The current research effort represents a significant enhancement to
the existing protocol, architecture and algorithms of NTP Version 3 and
an evolutionary step to NTP Version 4. Specifically, these involve provisions
for an autonomous configuration capability and a revised security model
based on public key cryptography. Both of these enhancements are necessary
in order for large, diversified synchronization subnets to survive electronic
warfare attacks on the network routing functions or source selection and
clock discipline algorithms used by the time server and client population.
The design of robust protocols and algorithms which survive such attacks
presents a significant challenge, especially in networks with well over
100,000 servers, such as the existing Internet and fully operational DSI.

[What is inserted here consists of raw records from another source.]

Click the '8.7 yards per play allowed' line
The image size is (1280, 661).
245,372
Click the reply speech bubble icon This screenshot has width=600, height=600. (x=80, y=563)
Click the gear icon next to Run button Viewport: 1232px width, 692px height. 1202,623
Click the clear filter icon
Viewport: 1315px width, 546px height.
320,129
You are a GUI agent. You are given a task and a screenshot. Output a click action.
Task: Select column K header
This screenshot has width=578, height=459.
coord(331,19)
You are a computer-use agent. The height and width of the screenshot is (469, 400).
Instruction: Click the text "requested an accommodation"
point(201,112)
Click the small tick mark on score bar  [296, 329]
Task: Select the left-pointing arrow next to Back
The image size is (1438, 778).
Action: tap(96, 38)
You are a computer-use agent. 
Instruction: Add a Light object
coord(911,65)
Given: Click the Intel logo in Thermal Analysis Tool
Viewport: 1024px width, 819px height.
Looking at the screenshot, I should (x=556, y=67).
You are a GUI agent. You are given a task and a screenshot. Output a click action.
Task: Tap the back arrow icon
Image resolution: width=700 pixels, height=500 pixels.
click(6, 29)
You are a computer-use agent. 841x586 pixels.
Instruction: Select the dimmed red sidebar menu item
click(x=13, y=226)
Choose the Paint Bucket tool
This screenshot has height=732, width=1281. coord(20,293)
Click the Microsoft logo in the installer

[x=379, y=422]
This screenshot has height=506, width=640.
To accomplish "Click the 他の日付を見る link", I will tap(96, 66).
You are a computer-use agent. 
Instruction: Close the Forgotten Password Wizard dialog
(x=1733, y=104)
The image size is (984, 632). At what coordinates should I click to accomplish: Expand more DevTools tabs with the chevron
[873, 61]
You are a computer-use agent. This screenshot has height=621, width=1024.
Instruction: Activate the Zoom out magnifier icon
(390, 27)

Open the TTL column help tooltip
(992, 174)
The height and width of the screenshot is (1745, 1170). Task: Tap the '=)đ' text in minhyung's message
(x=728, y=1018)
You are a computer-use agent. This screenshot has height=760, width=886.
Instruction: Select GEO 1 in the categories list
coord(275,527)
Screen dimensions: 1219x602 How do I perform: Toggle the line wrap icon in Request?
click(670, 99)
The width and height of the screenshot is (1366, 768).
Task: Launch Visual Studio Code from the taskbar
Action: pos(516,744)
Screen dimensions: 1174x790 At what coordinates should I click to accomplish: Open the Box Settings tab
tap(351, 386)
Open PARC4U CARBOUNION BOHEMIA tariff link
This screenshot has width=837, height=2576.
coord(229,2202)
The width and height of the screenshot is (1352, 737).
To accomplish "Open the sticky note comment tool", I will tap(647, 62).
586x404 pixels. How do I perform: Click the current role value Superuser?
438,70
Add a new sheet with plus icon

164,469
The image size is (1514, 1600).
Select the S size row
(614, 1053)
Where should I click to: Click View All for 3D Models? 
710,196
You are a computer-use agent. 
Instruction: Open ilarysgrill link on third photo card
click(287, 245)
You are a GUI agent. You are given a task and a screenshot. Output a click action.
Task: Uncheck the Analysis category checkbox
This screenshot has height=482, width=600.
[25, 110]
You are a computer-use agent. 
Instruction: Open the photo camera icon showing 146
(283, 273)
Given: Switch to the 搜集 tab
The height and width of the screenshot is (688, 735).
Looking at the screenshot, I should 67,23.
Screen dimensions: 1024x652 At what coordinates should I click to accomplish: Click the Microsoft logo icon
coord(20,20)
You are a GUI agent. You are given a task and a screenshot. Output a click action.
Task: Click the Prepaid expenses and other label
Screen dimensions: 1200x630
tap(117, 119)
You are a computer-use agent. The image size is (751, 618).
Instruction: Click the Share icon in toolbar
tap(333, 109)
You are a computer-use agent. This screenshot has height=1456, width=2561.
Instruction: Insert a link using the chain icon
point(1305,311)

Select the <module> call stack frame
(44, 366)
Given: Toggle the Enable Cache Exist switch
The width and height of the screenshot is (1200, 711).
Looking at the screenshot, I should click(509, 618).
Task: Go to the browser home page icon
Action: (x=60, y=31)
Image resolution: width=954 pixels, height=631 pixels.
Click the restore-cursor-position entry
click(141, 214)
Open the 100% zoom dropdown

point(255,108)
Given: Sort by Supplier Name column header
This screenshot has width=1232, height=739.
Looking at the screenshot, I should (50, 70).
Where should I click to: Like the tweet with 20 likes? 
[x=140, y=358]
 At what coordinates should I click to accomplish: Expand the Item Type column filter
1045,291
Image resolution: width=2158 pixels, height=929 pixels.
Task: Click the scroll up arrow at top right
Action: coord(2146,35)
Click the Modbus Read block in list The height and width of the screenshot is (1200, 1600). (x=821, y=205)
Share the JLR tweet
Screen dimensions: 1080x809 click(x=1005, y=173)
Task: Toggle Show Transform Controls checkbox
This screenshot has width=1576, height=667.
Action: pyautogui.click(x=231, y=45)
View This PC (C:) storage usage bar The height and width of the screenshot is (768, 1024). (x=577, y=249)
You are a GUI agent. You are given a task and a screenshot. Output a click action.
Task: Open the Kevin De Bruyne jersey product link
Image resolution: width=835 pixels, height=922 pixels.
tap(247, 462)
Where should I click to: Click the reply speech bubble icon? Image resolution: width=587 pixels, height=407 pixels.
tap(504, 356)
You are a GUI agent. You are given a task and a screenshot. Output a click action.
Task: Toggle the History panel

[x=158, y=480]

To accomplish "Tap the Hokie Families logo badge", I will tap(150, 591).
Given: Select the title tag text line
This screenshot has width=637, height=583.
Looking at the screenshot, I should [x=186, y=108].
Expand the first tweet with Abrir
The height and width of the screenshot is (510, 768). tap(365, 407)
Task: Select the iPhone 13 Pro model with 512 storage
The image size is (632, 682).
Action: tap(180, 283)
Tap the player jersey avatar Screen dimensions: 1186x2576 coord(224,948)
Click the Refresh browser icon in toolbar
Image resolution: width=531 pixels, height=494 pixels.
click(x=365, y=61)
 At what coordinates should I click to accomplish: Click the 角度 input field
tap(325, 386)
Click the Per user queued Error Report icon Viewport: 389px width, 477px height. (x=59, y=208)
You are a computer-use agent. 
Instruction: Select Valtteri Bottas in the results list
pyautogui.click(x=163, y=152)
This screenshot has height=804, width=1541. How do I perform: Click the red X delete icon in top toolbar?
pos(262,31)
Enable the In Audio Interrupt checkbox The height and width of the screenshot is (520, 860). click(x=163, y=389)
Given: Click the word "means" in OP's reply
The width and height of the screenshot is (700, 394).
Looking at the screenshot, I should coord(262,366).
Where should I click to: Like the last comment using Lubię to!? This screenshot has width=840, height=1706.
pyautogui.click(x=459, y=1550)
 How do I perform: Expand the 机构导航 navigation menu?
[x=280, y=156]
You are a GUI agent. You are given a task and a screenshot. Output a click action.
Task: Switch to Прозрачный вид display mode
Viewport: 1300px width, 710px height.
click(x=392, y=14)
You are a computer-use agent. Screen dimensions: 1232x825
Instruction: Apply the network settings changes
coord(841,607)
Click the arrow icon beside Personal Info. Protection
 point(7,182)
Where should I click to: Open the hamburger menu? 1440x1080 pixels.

In order to provide specific accuracy and reliability requirements,
NTP presently requires configuration engineering specific to each time
server and client site. However, in a tactical network subject to damage
and repair, as well as a widely deployed real-time simulation network such
as the Defense Simulation Internet (DSI), manual configuration engineering
is not acceptable. Our research effort is designed to develop an autonomous
configuration capability using multicast methods to achieve diversity and
redundancy, as well as directory services and service location protocols
as available.
Our approach uses a set of distributed algorithms to provide a completely
automatic, dynamic server discovery and configuration capability as a generic
feature of the NTP architecture and protocol. The algorithms automatically
organize the synchronization subnets in response to server and network
outages or attacks on the security infrastructure. A distributed algorithm
under development operates on a ftp://ftp.udel.edu/pub/people/mills distributed
by the enhanced NTP protocol to select the best subnet topology, subject
to specified accuracy and reliability constraints. Another algorithm calculates
clock offsets between each pair of servers in the local neighborhood, then
distributes the data to all other servers. Other algorithms already implemented
filter and combine the data from all subnet members in the local neighborhood
to provide the best accuracy and reliability. None of these algorithms
require advance information of any kind, other than that collected in real
time by the enhanced NTP protocol.
A robust security model has long been an intrinsic feature in the current
and previous NTP versions. However, this model does not scale well to very
large networks which may fragment and reform frequently due to attack and
repair. The current model, which is based on private key cryptography with
predistributed keys, does not work well in multicasting modes and imposes
an excessive burden on the key management and distribution system in cases
where keys can be compromised and countermeasures are required. These problems
are exacerbated by the need to coordinate key management and time synchronization,
since each of these services depends on the other.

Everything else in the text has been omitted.